DIRECTIONS
A: Update the passage on the Vellanad school: rewrite the stretch from "G.Karthikeyan Smaraka Government" through "academic year 2012–2013.", putting "Primary" in place of "Lower Primary".
B: Using the passage on the Vellanad school, mark each statement yes or no and quote the deciding words. (i) The Higher Secondary Section was launched in 2000. (ii) Journalism is offered in the vocational higher secondary wing. (iii) The school became a High School in 1957.

TEXT BLOCK
--- --- ---

G.Karthikeyan Smaraka Government Vocational and Higher Secondary School aka Government Model V HSS Vellanad is located amid of Vellanad, Thiruvananthapuram. The school started as a Lower Primary school in 1891, and from 1957 onwards, it became an Upper Primary school, and in 1962, it became the High School. In 1989, the VHSE Department started, and in 2000, the Higher Secondary Section was also launched. In 1998, the School won the PSSCIVE(Pandit Sunderlal Sharma Central Institute of Vocational Education) Award. The school also won the State Award 2002-03 for establishing the best IT lab for the IT@School project. It also received Central Government's 2nd Computer Literacy Excellence Award for School-2003. In 2004, Principal K. S Vimalakumari was rewarded for the National Teachers Award''. The school won the title 'MODEL' in the academic year 2012–2013.
The school divided into four wings, such as Upper primary, High school, Higher secondary and Vocational higher secondary.
The higher secondary wing offers courses for biology, computer science, commerce, humanities and most exclusively for journalism (under the Humanities group). Medical laboratory technician (MLT) and Livestock management (LSM) are the two courses offered in the vocational higher secondary wing.

Later, the school was renamed as G. Karthikeyan memorial.

Aneesh VN is the current PTA president.

--- --- ---

EXTRACTED MATERIAL
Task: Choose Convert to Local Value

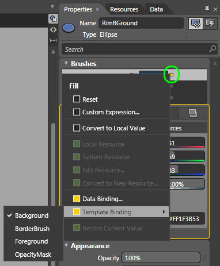Action: point(109,128)
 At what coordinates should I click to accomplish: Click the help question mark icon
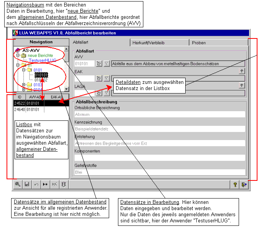235,185
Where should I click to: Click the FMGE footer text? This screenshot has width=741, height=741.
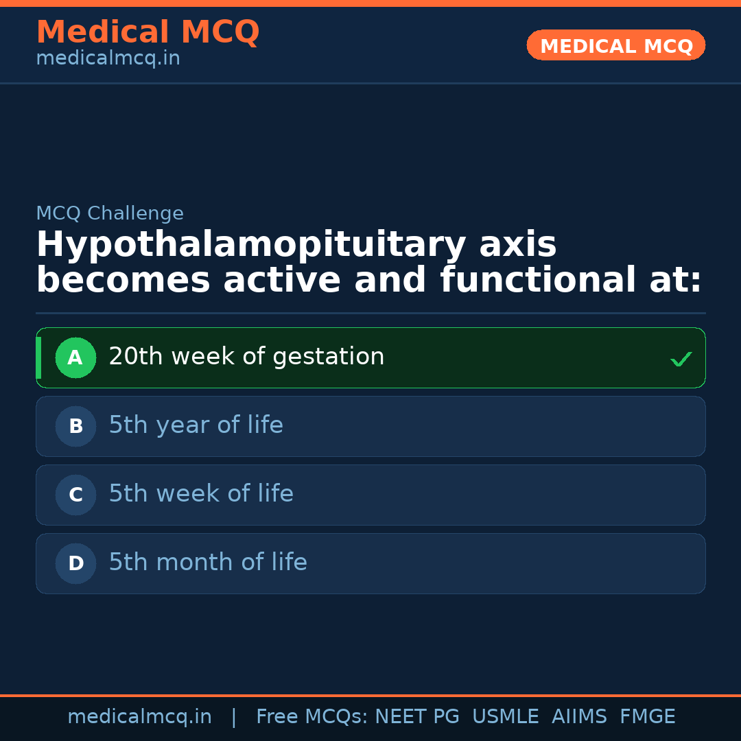click(x=647, y=717)
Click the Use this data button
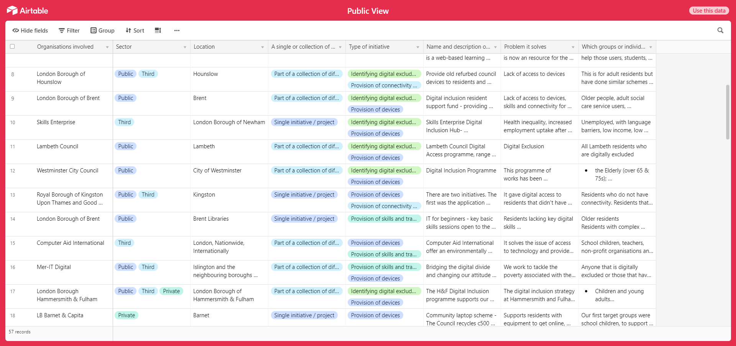Screen dimensions: 736x346 [709, 10]
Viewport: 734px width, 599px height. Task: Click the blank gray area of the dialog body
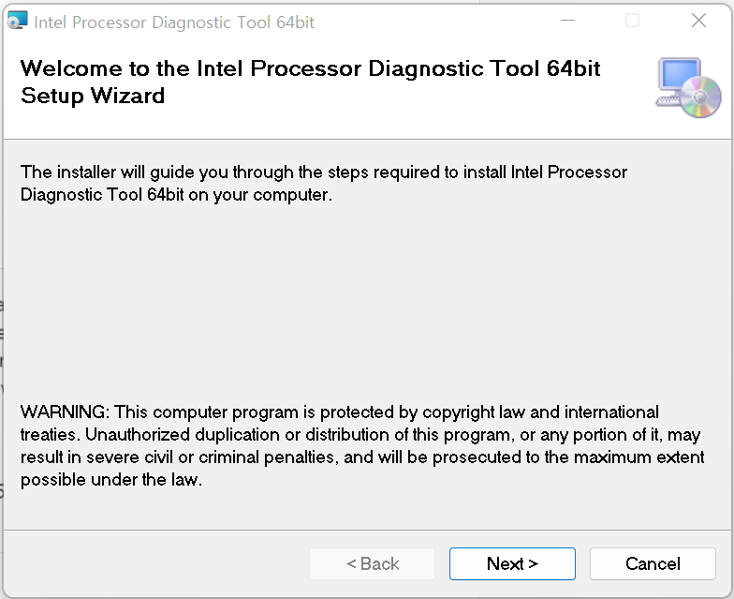[x=365, y=300]
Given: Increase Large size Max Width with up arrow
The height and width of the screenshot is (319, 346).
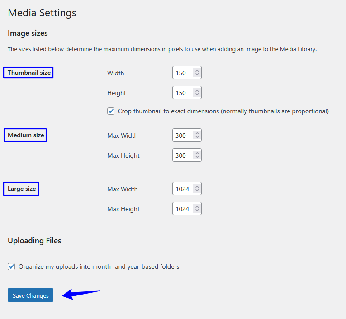Looking at the screenshot, I should pyautogui.click(x=197, y=187).
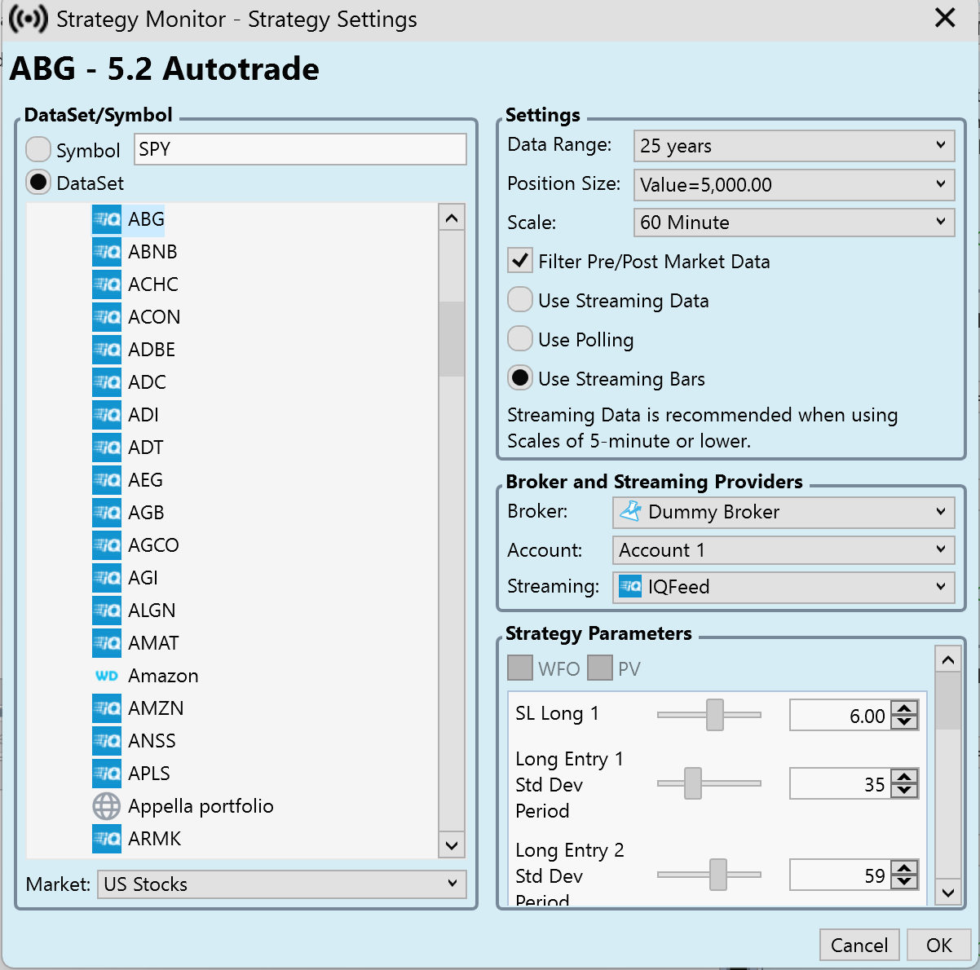Viewport: 980px width, 970px height.
Task: Click the Dummy Broker icon in Broker field
Action: coord(630,512)
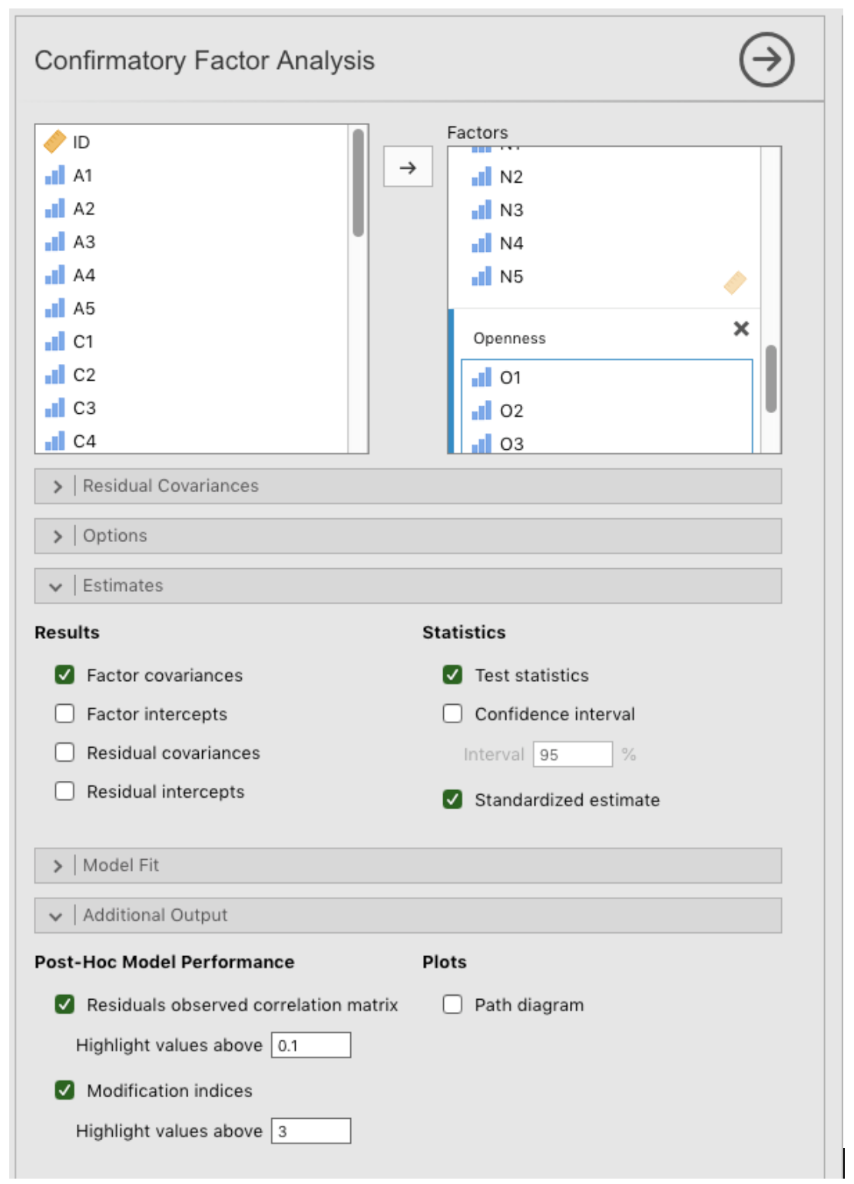Select the ID variable ruler icon
This screenshot has height=1184, width=854.
(x=55, y=141)
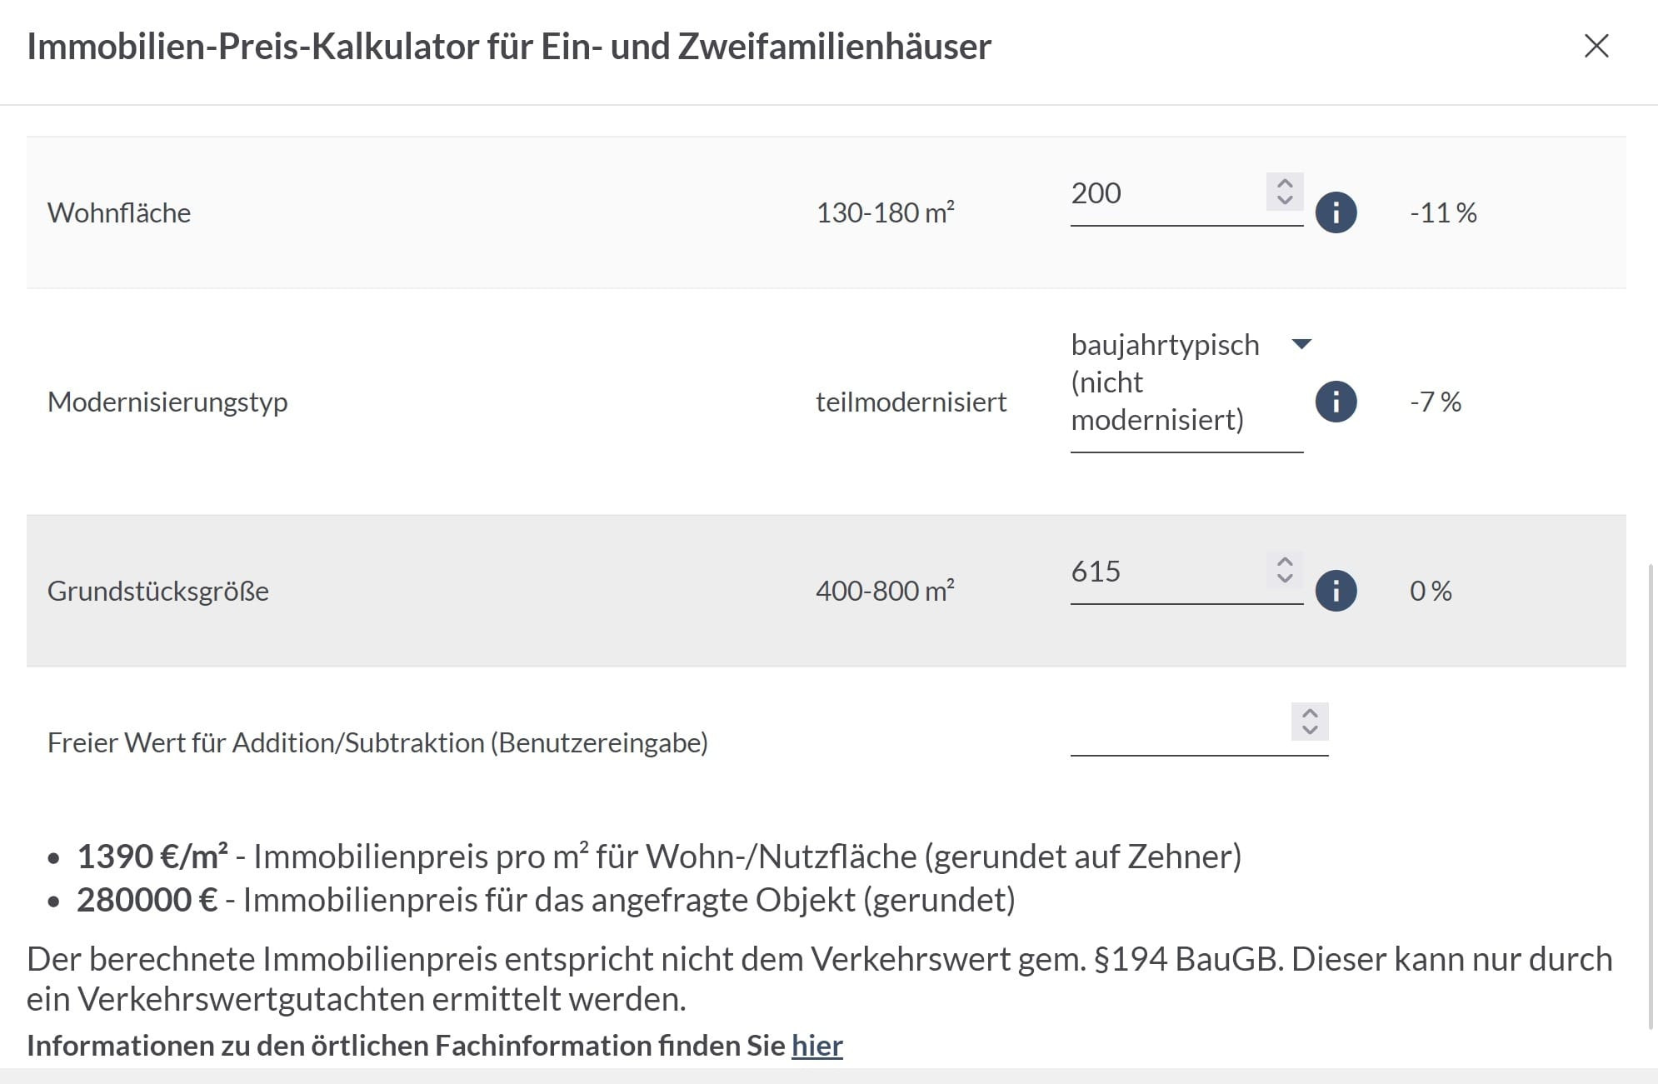Image resolution: width=1658 pixels, height=1084 pixels.
Task: Close the Immobilien-Preis-Kalkulator dialog
Action: (1596, 46)
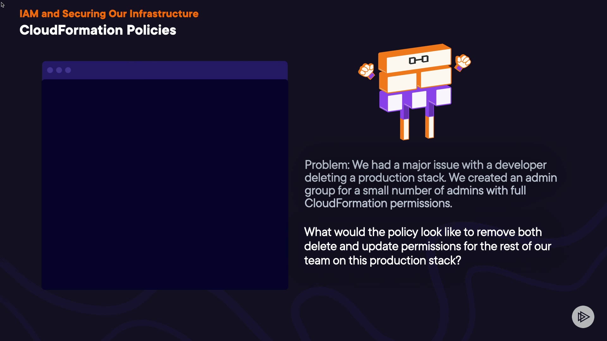Click the middle dot in the window mockup

(x=59, y=70)
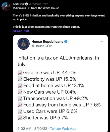110x132 pixels.
Task: Open the more options menu on Ted Cruz's tweet
Action: 106,4
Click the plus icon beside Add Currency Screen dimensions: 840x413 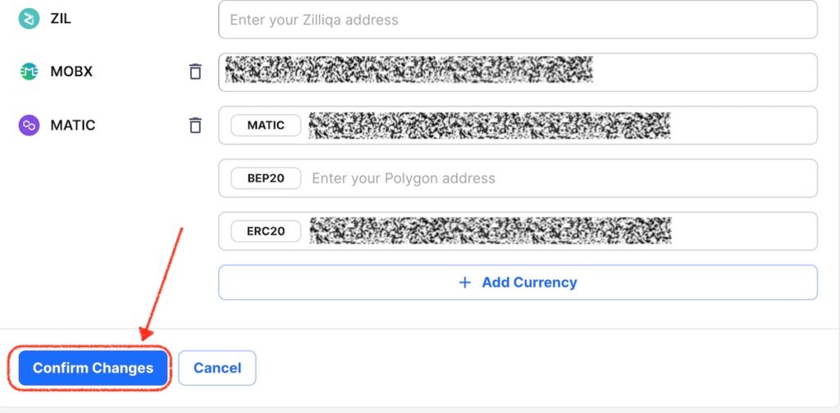(465, 282)
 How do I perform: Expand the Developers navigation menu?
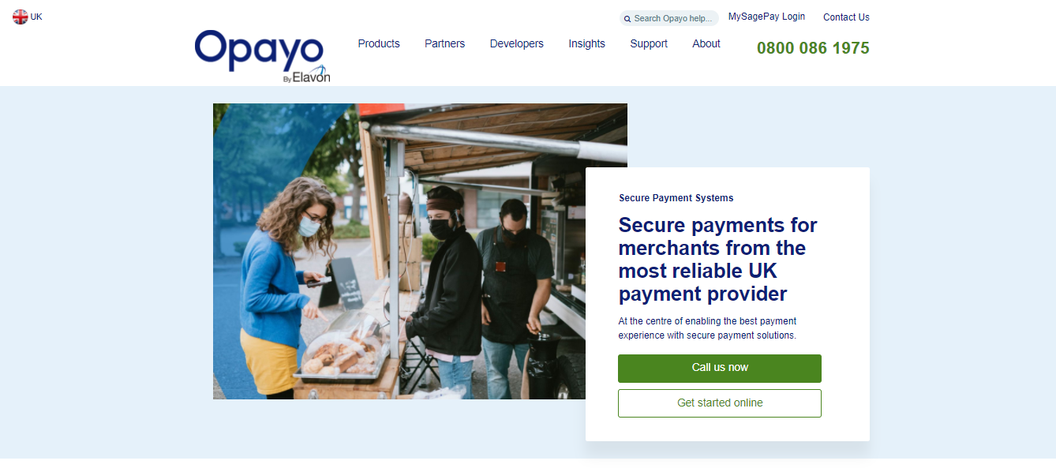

--- --- ---

RESULTS OF THE EXERCISE
A:
G.Karthikeyan Smaraka Government Vocational and Higher Secondary School aka Government Model V HSS Vellanad is located amid of Vellanad, Thiruvananthapuram. The school started as a Primary school in 1891, and from 1957 onwards, it became an Upper Primary school, and in 1962, it became the High School. In 1989, the VHSE Department started, and in 2000, the Higher Secondary Section was also launched. In 1998, the School won the PSSCIVE(Pandit Sunderlal Sharma Central Institute of Vocational Education) Award. The school also won the State Award 2002-03 for establishing the best IT lab for the IT@School project. It also received Central Government's 2nd Computer Literacy Excellence Award for School-2003. In 2004, Principal K. S Vimalakumari was rewarded for the National Teachers Award''. The school won the title 'MODEL' in the academic year 2012–2013.

B:
(i) Yes: "in 2000, the Higher Secondary Section was also launched."
(ii) No: "Medical laboratory technician (MLT) and Livestock management (LSM) are the two courses offered in the vocational higher secondary wing."
(iii) No: "in 1962, it became the High School."